(Pixel coordinate grounding data)
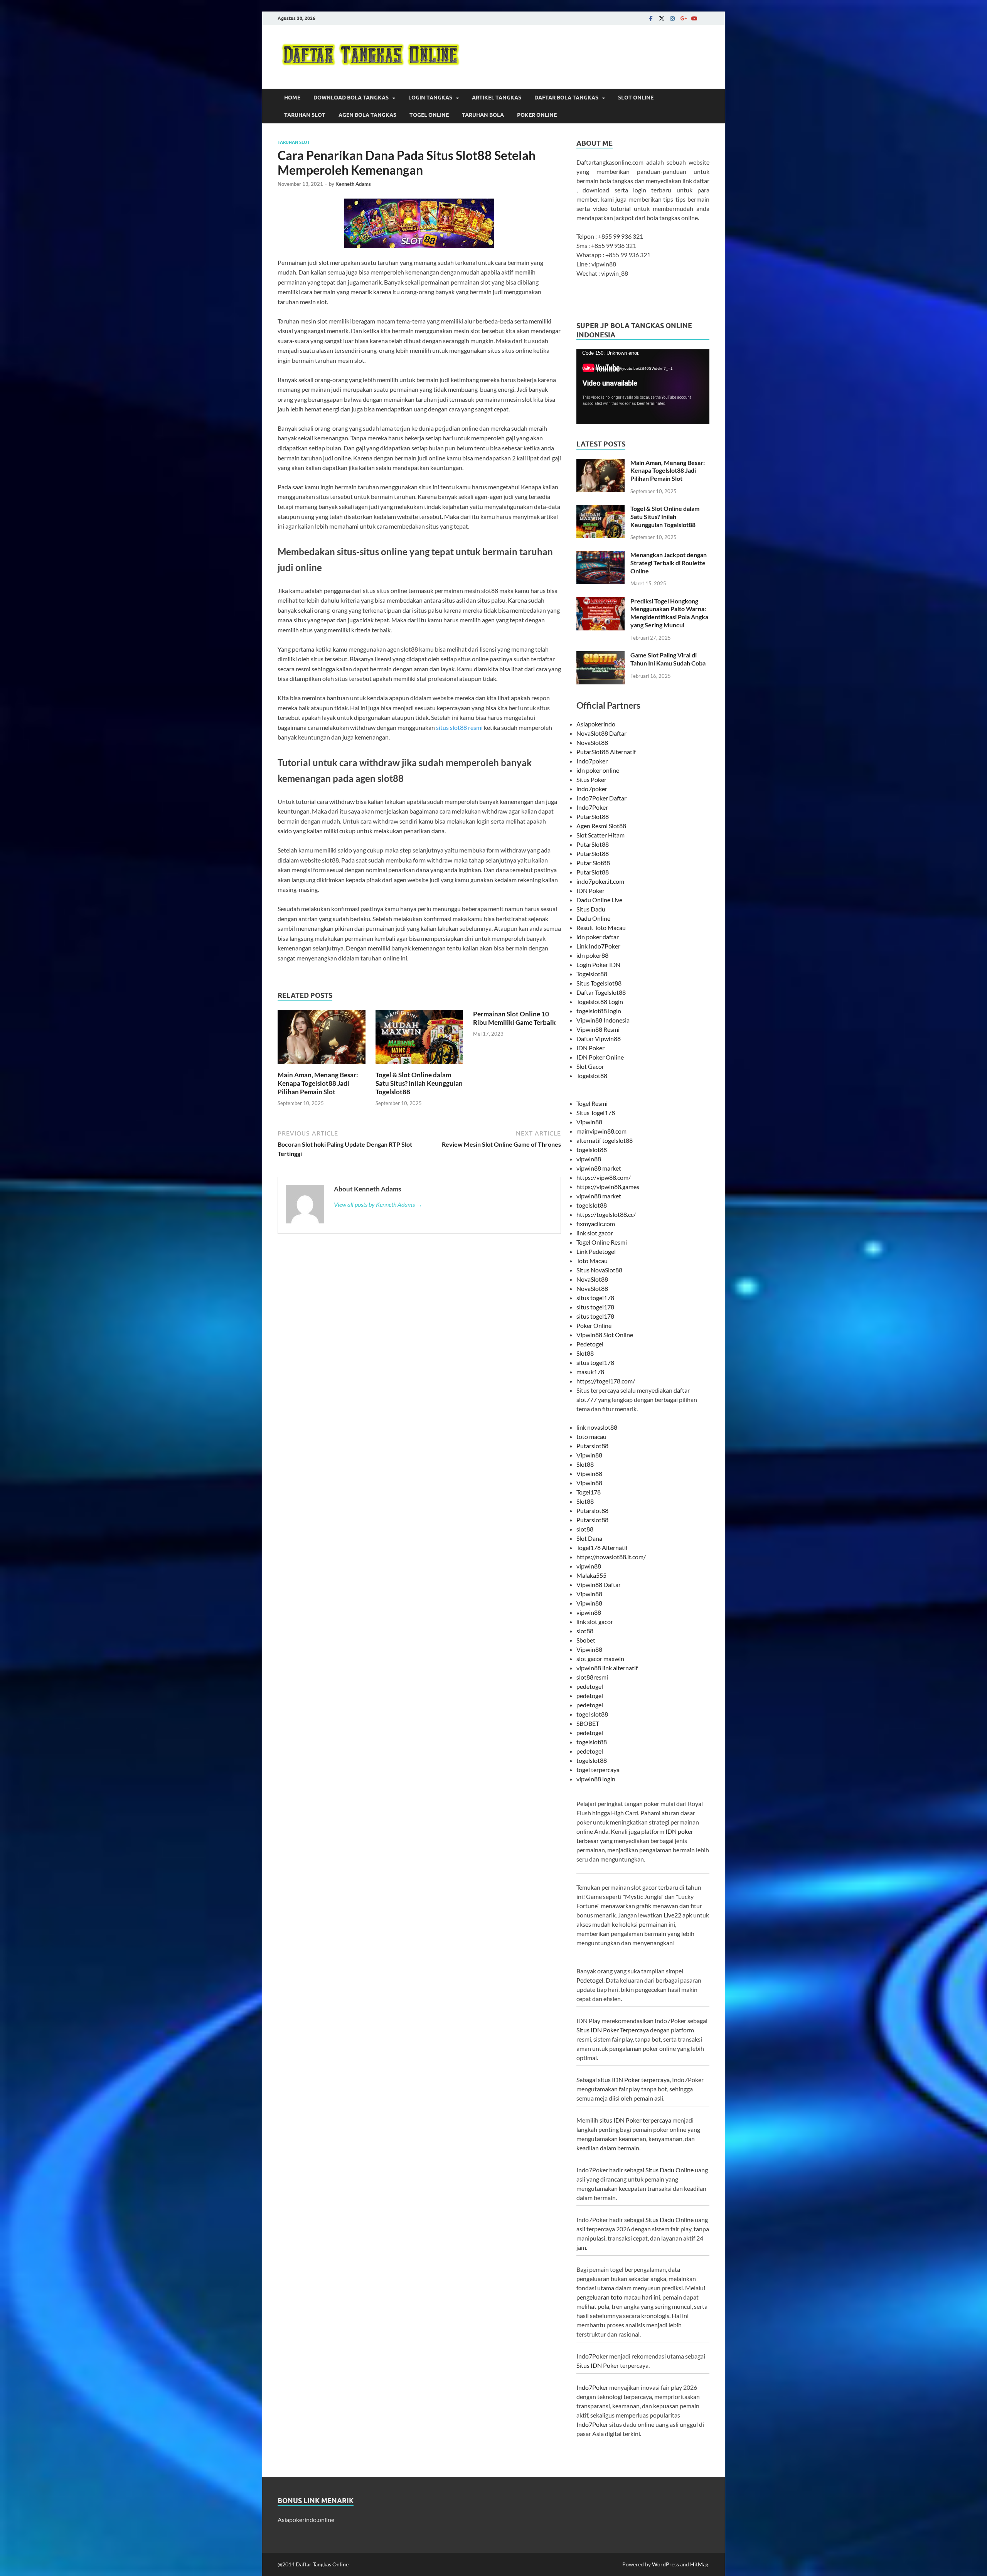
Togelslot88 (591, 973)
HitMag (699, 2564)
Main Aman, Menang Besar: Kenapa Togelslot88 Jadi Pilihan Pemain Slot (318, 1083)
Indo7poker (592, 761)
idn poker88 (592, 955)
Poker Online (537, 115)
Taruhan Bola (483, 115)
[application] (642, 386)
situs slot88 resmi (459, 727)
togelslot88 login (598, 1010)
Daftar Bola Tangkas (566, 97)
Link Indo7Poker (598, 946)
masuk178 (590, 1371)
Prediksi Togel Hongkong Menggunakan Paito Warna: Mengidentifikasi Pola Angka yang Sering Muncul (669, 612)
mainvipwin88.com (601, 1131)
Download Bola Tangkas (351, 97)
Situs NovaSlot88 (599, 1270)
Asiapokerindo (595, 724)
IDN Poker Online (600, 1057)
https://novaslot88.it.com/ (611, 1556)
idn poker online (597, 770)
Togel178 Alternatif (602, 1547)
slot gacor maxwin (600, 1658)
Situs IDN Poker (597, 2365)
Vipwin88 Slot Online (604, 1334)
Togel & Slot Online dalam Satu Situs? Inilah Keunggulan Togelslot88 (419, 1083)
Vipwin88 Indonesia (603, 1020)
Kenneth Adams (353, 184)
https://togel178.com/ (605, 1381)
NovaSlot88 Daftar (601, 733)
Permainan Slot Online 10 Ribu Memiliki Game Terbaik (514, 1018)
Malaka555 (591, 1575)
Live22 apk (678, 1915)
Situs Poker (591, 779)
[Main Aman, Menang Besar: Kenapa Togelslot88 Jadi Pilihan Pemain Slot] (321, 1039)
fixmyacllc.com (595, 1223)
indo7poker (591, 788)
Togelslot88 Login (599, 1001)
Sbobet (585, 1640)
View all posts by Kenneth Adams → (378, 1204)
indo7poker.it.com (600, 881)
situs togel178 (595, 1297)
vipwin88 (588, 1158)
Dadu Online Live (599, 899)
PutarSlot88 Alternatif (606, 751)
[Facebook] (650, 18)
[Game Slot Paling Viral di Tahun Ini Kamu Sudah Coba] (600, 655)
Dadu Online (593, 918)
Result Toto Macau (601, 927)
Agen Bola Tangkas (367, 115)
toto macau (591, 1436)
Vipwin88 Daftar (598, 1584)
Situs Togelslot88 (599, 983)
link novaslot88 (596, 1427)
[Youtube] (694, 18)
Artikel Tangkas (496, 97)
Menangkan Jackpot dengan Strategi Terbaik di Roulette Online (668, 563)
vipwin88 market (598, 1168)
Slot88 (585, 1353)
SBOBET (587, 1723)
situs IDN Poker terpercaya (634, 2079)
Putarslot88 (592, 1445)
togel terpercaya (598, 1769)
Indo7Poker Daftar (601, 798)
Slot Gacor (590, 1066)
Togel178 (588, 1492)
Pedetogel (589, 1344)
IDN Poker (590, 890)
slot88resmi (592, 1677)
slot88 (584, 1529)
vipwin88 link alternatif (607, 1667)
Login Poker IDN (598, 964)
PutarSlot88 (592, 816)
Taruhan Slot (304, 115)
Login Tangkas (430, 97)
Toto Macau (592, 1260)
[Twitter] (661, 18)
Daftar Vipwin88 (598, 1038)
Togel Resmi (592, 1103)
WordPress (665, 2564)
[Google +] (683, 18)
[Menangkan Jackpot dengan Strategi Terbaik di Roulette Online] (600, 555)
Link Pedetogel (596, 1251)
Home (292, 97)
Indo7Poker (592, 807)
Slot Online (636, 97)
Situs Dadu (590, 909)
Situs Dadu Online (669, 2169)
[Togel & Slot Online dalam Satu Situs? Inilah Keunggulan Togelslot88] (419, 1039)
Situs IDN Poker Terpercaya (612, 2030)
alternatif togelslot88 (604, 1140)
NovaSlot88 (592, 742)
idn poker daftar (597, 936)
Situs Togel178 (595, 1112)
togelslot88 (591, 1149)
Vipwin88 (589, 1121)
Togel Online (429, 115)
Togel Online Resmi (601, 1242)
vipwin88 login (595, 1778)
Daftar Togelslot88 (601, 992)
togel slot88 (592, 1714)
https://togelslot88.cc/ (606, 1214)
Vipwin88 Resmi (598, 1029)
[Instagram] (672, 18)
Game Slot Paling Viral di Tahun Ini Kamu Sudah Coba (668, 659)
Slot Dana (589, 1538)
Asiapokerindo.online (306, 2519)
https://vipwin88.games (607, 1186)
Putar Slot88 (593, 862)
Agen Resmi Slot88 (601, 825)
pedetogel (589, 1686)
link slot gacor (594, 1233)
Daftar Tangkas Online (322, 2564)
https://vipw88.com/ (603, 1177)
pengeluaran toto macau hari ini (618, 2297)
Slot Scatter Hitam (600, 835)
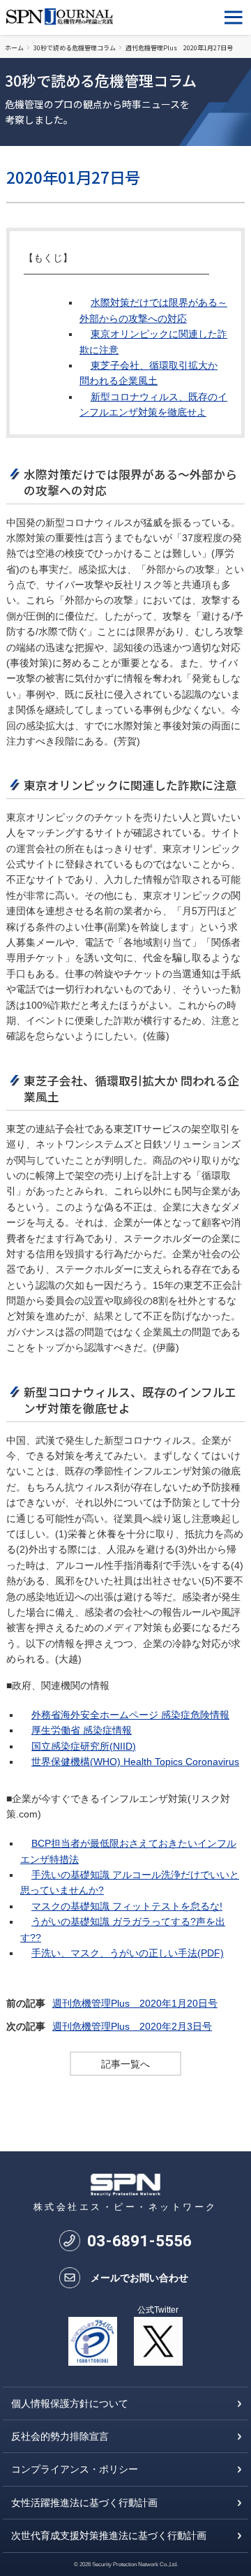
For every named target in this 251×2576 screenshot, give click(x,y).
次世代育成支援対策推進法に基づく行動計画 (108, 2535)
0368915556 (139, 2241)
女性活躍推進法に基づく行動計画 (84, 2502)
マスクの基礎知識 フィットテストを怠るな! (126, 1906)
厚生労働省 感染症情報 (81, 1730)
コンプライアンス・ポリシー (74, 2469)
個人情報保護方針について (69, 2403)
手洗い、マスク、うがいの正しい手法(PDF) (127, 1953)
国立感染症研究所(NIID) (83, 1746)
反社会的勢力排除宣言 (60, 2436)
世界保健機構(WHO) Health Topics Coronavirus (135, 1761)
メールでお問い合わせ (139, 2277)
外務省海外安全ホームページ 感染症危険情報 (130, 1714)
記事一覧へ (125, 2064)
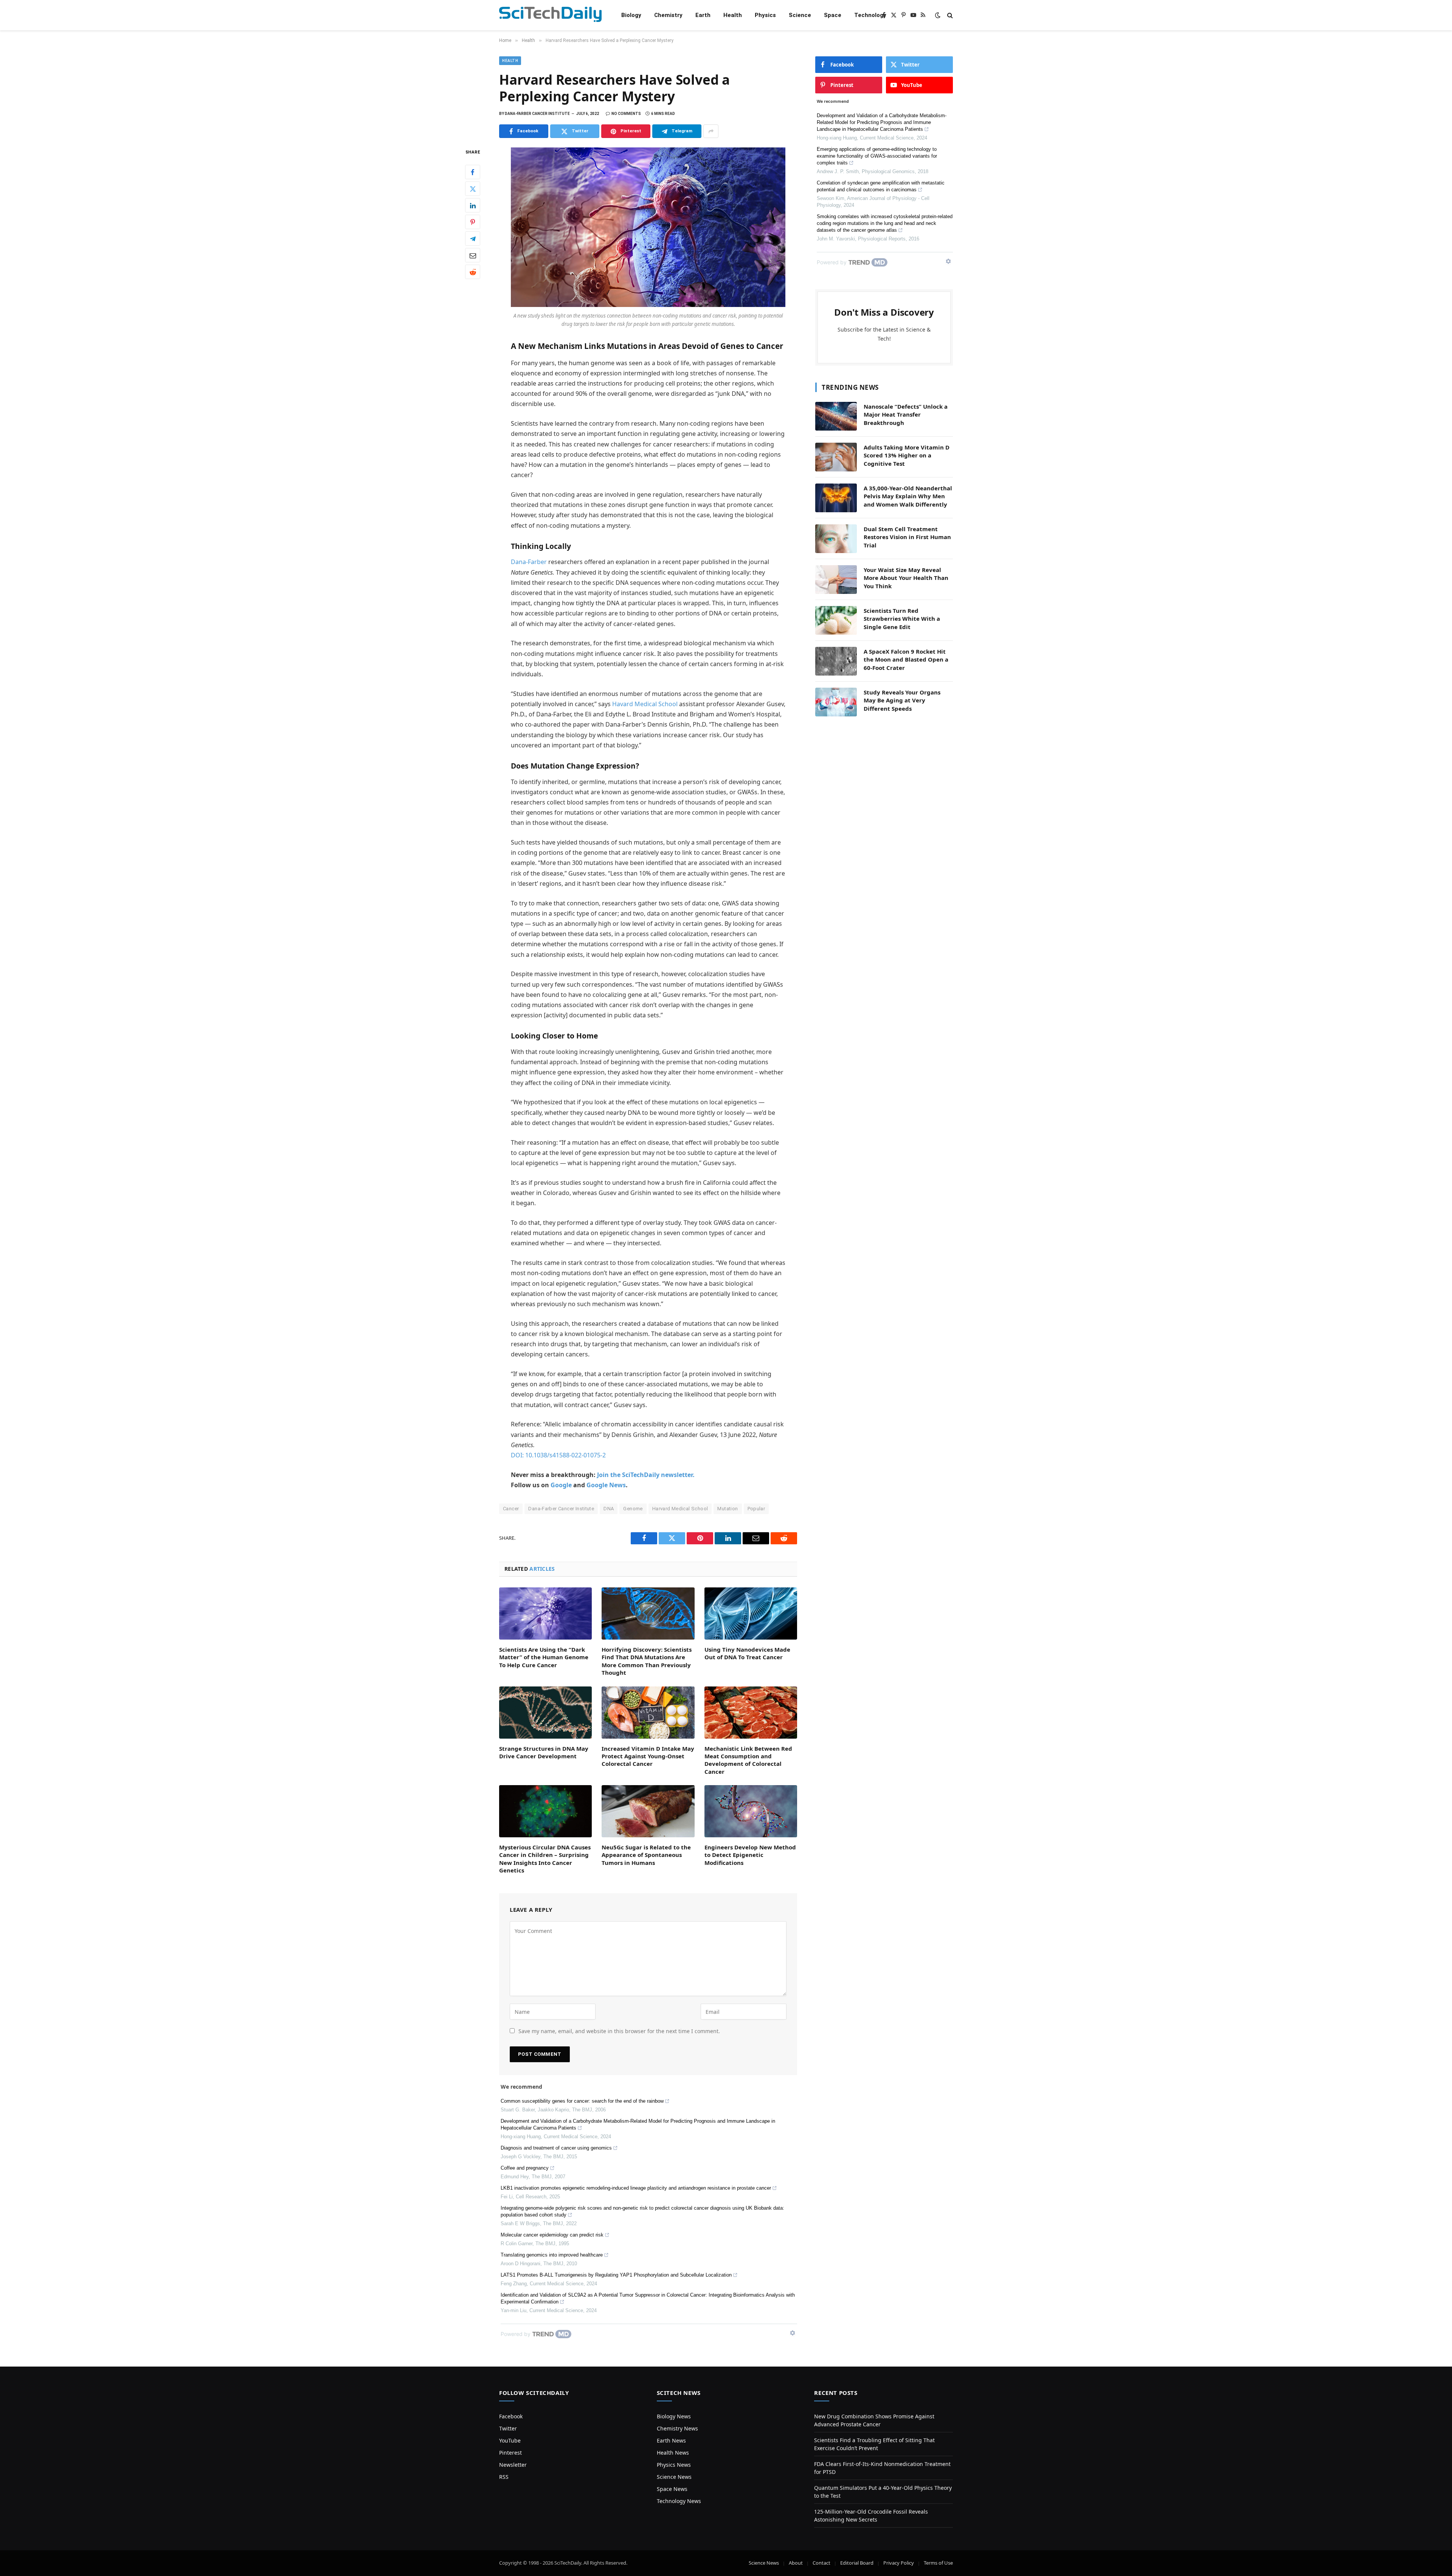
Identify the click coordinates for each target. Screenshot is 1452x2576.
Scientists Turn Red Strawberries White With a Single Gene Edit (902, 619)
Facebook (511, 2416)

_How to complete this task:_ From the data, work out how many lines include the word "Kenneth"; the reply is that number and nothing else.

_Written answer:_ 2